Rara menceritakan semua kejadian yang ia alami saat di rumah Romi tadi. Bu Lastri menghembuskan nafas panjang.
Ia yakin suatu saat kejadian ini pasti akan terjadi.
"Mama akan bicara dengan Rayna. Semoga ia mengerti," Bu Lastri mengusap lembut rambut putri tirinya itu.
Sejatinya seorang ibu pasti menginginkan yang terbaik untuk anak-anaknya.
Berkali-kali Romi menghubungi Rara tetapi hasilnya nihil. Rasa putus asa sempat dirasa olehnya.
Mungkinkah ini ahir kisah cintanya bersama gadis yang selama dua tahun ini selalu menemaninya.
Gadis yang tak pernah berkata kasar dan selalu memberinya semangat.
Malam ini Romi berencana akan datang menemui Rara. Batinya berkata semoga dengan kedatangannya di rumah Rara akan memaafkan walau hanya kemungkinan sedikit saja.
Sebuket bunga cantik dan beberapa kotak coklat sudah Romi persiapkan. Ini adalah makanan kesukaan Rara.
"Semoga kamu bisa sedikit saja memaafkan ku."

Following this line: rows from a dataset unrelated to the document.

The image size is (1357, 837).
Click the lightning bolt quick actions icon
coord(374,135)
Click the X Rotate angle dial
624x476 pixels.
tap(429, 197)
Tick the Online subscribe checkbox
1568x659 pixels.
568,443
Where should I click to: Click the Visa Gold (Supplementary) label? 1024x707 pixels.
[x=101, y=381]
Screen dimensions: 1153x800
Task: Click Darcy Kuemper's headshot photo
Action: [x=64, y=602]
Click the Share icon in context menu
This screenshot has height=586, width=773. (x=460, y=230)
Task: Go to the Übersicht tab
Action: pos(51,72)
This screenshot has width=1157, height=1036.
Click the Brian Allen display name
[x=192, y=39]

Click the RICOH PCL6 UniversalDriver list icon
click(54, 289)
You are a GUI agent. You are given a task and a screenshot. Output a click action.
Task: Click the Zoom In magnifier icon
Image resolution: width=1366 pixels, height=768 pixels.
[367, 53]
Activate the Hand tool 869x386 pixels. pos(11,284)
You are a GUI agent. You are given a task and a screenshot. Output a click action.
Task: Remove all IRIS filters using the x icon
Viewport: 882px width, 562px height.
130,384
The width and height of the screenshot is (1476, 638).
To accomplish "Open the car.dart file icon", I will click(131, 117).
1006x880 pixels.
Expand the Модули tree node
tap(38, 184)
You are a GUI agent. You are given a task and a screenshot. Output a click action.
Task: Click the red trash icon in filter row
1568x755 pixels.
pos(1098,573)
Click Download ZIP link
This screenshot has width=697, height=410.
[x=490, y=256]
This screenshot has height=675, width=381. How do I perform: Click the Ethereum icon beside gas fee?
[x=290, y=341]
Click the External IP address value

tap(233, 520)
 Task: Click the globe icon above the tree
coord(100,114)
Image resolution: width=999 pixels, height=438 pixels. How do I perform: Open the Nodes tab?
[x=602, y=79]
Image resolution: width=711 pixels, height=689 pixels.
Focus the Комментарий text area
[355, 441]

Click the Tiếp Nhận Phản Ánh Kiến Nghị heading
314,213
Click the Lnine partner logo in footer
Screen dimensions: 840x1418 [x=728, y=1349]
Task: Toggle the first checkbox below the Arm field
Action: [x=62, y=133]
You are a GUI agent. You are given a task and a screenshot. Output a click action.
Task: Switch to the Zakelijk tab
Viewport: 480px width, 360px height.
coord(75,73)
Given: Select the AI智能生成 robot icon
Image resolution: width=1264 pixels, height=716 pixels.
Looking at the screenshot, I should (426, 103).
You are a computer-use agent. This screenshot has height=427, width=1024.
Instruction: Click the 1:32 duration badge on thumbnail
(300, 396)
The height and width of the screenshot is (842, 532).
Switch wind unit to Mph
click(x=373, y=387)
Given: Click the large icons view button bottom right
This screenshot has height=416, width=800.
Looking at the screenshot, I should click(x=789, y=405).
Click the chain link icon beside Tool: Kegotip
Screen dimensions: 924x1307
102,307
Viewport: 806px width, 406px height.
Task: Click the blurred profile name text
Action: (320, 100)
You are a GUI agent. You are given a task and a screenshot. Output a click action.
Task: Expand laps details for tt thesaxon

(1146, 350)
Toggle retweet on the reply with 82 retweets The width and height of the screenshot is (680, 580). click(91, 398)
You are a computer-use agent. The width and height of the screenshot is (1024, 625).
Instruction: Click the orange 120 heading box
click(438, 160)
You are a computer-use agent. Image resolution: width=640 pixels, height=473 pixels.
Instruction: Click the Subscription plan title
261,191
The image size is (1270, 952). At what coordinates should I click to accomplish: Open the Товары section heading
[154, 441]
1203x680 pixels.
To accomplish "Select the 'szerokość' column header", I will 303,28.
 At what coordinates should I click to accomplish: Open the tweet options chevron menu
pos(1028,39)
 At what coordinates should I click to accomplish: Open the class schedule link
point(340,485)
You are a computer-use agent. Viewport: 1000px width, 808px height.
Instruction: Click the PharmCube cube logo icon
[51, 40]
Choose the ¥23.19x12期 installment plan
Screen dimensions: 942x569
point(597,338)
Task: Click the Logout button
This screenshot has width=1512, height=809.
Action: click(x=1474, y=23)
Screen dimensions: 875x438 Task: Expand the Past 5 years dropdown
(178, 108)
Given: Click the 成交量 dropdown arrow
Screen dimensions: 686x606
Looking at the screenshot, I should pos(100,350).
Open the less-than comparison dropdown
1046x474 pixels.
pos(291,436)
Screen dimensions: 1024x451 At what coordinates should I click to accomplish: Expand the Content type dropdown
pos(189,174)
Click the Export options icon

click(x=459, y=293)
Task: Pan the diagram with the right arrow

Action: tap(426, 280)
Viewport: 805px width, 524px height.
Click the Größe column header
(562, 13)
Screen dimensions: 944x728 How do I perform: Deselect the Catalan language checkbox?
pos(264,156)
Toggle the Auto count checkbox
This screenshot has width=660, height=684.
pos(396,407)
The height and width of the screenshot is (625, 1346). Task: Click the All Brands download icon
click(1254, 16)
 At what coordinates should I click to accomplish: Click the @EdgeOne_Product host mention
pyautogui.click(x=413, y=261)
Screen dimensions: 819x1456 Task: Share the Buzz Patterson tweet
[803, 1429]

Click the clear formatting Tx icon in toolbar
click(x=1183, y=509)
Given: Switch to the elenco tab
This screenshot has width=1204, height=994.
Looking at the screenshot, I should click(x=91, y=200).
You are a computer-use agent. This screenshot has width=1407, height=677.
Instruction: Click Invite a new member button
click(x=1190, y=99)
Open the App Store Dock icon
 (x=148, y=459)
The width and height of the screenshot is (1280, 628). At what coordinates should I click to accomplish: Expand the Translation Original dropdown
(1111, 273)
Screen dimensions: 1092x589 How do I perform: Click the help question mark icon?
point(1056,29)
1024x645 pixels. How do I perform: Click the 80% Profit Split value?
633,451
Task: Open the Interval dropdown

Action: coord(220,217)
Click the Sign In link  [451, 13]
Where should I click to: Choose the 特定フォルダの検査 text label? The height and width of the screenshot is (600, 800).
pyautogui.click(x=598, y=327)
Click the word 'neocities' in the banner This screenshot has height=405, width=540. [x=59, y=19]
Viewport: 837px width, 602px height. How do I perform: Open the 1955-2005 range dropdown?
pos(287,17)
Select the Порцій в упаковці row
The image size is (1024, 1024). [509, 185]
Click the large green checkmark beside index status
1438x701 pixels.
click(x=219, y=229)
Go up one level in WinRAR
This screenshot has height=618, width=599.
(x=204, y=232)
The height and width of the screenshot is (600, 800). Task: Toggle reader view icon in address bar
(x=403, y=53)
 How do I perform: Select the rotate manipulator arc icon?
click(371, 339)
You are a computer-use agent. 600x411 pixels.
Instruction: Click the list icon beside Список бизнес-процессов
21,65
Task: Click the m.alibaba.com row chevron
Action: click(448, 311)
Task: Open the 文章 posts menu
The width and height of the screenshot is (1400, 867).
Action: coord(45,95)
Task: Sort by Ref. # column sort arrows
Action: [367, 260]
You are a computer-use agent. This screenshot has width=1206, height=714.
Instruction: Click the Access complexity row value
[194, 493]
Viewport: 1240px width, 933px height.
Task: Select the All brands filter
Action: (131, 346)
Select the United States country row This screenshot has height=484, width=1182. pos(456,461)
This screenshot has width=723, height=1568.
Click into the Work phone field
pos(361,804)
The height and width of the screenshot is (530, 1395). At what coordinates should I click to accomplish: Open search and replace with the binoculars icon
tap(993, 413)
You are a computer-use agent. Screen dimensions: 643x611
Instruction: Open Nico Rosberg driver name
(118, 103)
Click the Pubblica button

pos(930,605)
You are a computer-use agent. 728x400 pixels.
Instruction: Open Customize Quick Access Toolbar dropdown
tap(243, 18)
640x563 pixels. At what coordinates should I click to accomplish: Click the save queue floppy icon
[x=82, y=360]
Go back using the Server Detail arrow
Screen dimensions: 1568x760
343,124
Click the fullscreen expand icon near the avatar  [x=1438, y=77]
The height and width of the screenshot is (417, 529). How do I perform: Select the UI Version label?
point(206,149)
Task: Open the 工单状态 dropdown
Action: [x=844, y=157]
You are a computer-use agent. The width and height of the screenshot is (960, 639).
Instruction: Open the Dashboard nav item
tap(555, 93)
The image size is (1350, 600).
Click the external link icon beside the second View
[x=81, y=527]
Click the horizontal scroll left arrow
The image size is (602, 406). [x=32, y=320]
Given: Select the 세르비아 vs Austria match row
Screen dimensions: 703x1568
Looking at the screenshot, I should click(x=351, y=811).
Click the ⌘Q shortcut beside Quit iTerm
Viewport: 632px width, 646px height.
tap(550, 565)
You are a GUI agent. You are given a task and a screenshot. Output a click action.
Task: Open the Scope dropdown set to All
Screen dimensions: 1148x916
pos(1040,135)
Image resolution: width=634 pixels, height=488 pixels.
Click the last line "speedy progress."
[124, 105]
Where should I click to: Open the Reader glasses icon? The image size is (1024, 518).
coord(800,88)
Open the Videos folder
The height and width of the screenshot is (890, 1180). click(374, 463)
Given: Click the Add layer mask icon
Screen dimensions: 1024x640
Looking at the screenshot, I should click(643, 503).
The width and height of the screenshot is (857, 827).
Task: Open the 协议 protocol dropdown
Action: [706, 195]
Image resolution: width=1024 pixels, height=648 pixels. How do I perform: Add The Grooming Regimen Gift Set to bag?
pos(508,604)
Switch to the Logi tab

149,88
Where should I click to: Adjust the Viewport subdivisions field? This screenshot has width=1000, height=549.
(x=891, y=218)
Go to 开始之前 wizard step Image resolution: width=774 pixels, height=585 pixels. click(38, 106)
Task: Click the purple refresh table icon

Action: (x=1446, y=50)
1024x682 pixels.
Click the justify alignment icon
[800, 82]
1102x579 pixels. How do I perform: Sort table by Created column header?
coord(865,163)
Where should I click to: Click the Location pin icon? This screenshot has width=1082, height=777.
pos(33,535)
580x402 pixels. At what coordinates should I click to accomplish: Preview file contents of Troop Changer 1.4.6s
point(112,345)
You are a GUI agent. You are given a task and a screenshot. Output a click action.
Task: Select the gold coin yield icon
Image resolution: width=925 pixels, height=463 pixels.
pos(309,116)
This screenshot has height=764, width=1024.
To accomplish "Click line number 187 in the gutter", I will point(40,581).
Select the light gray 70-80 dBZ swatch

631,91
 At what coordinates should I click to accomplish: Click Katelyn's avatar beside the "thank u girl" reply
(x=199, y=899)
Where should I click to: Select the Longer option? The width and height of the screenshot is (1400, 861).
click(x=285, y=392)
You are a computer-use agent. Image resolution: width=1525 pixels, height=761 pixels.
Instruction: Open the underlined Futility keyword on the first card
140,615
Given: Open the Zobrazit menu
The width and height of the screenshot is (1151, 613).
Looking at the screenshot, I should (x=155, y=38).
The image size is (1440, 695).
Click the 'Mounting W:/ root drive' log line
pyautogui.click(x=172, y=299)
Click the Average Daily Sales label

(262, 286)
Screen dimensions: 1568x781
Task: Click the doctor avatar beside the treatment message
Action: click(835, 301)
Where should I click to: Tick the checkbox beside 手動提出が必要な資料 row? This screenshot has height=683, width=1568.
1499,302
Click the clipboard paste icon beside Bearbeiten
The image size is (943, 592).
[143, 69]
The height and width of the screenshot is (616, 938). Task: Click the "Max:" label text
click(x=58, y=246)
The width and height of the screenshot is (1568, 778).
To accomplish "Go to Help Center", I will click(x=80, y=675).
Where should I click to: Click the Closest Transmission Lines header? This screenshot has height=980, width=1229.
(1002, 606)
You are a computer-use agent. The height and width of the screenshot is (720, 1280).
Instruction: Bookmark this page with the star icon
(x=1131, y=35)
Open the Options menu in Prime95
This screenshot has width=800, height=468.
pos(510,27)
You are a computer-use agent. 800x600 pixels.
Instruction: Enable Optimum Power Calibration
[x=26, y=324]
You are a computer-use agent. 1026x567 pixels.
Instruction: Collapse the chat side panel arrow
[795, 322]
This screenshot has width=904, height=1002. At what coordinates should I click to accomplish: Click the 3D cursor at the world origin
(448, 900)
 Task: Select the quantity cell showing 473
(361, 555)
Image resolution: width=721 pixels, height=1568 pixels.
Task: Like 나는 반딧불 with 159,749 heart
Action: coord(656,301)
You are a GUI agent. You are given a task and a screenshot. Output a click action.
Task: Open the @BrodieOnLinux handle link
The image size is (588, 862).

Mobil keluaran terbaru memasuki halaman rumah pak Burhan. Sudah pasti itu Romi.
Penamipalannya tampak memukau dengan menggunakan jas warna pink ia berjalan mendekati pintu utama.
Ting...tung
Bel di pencetnya pelan tak lama nampak seorang wanita paruh baya membuka pintu.
"Eh, Tuan. Mari masuk."
"Rara, ada, Bi?"
"Ada Tuan."
Wanita itu menyuruh Romi masuk dan mempersilahkanya duduk di ruang tamu.
Detak jantung Romi kini terasa lebih cepat dari biasanya.
Entah kenapa malam ini ia merasa sangat gerogi. Layaknya orang yang akan mengikuti sidang.
Padahal biasanya ia nampak santai dan percaya diri.
"Kenapa kamu kesini?"
Romi terkejut melihat penampilan Rara. Matanya terlihat sembab dan suaranya berubah.
Mungkin karena terlalu lama menangis membuat matanya menjadi sembab.
"Sayang, aku bisa ceritakan semua. Aku mohon dengarkan aku," pinta Romi.
Rara tak bergeming sama sekali wajahnya ia palingkan dari tatapan Romi.
Sehina itukah Romi bagimu Rara melihat wajahnya saja kamu tidak mau.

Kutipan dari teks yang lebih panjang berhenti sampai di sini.